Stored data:
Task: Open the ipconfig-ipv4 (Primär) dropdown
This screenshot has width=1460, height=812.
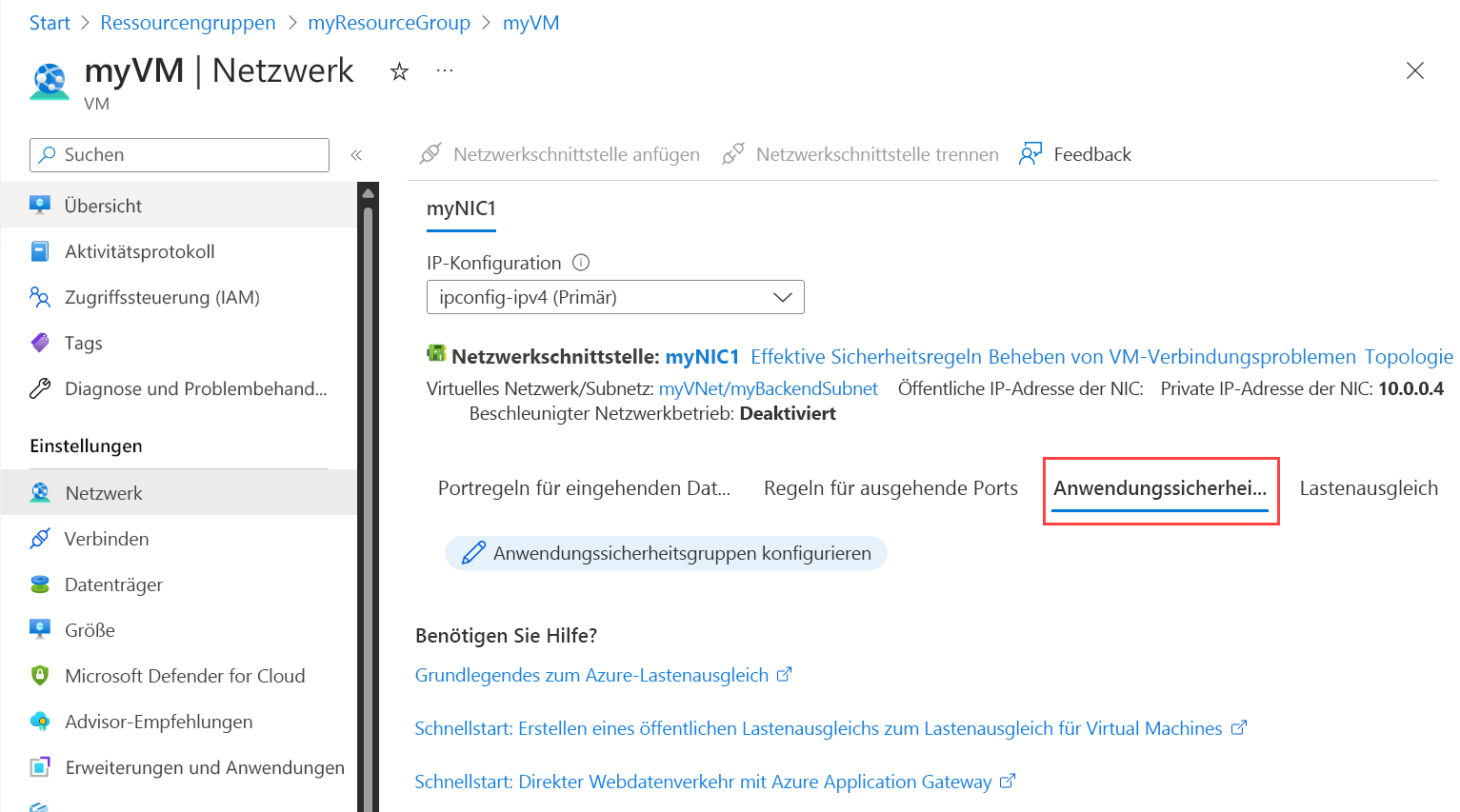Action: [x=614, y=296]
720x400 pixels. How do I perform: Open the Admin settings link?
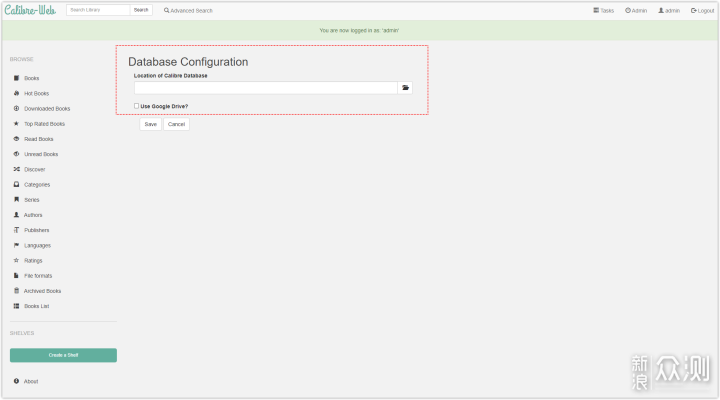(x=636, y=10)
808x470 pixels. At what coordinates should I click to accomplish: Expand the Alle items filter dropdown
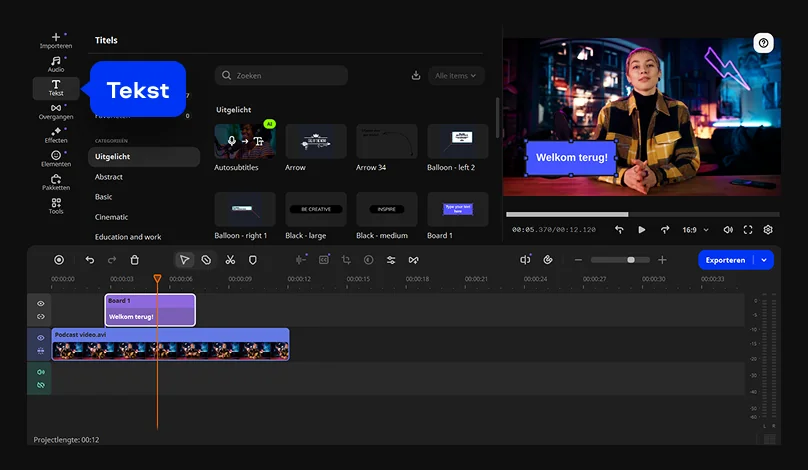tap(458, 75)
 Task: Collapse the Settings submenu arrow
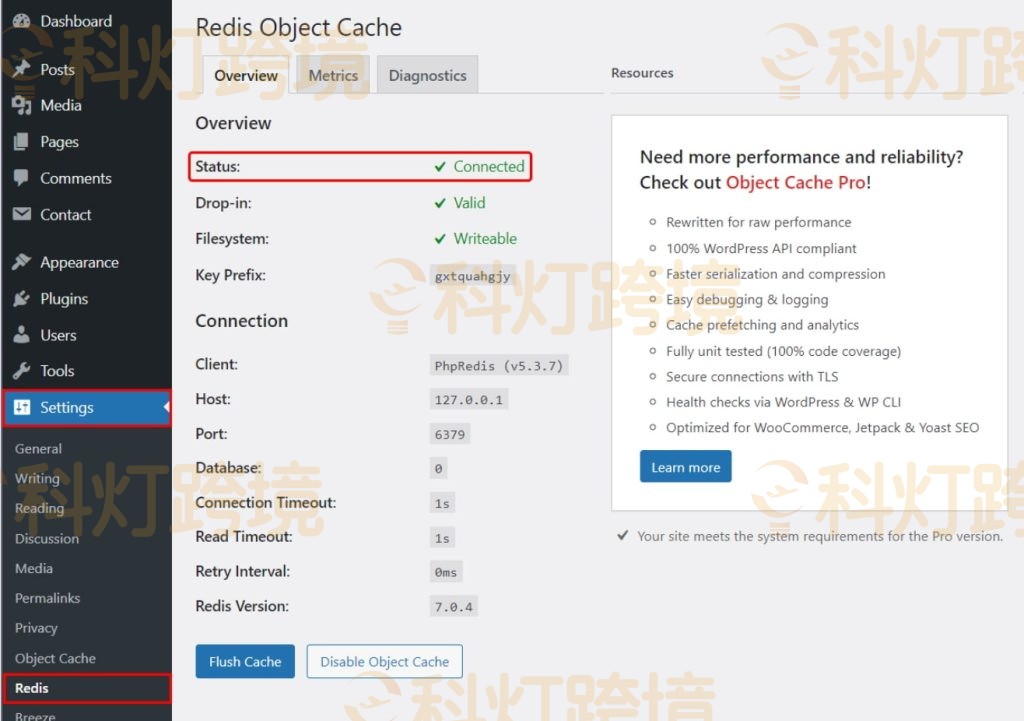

*What the task asks:* Give the data again exactly as written, with no pictures included.

*Expected answer:*
Task: Open the ipconfig-ipv4 (Primär) dropdown
This screenshot has width=1460, height=812.
Action: [x=614, y=296]
720x400 pixels. How do I perform: Open the Admin settings link?
(x=636, y=10)
808x470 pixels. At what coordinates should I click to accomplish: Expand the Alle items filter dropdown
tap(458, 75)
 Task: Collapse the Settings submenu arrow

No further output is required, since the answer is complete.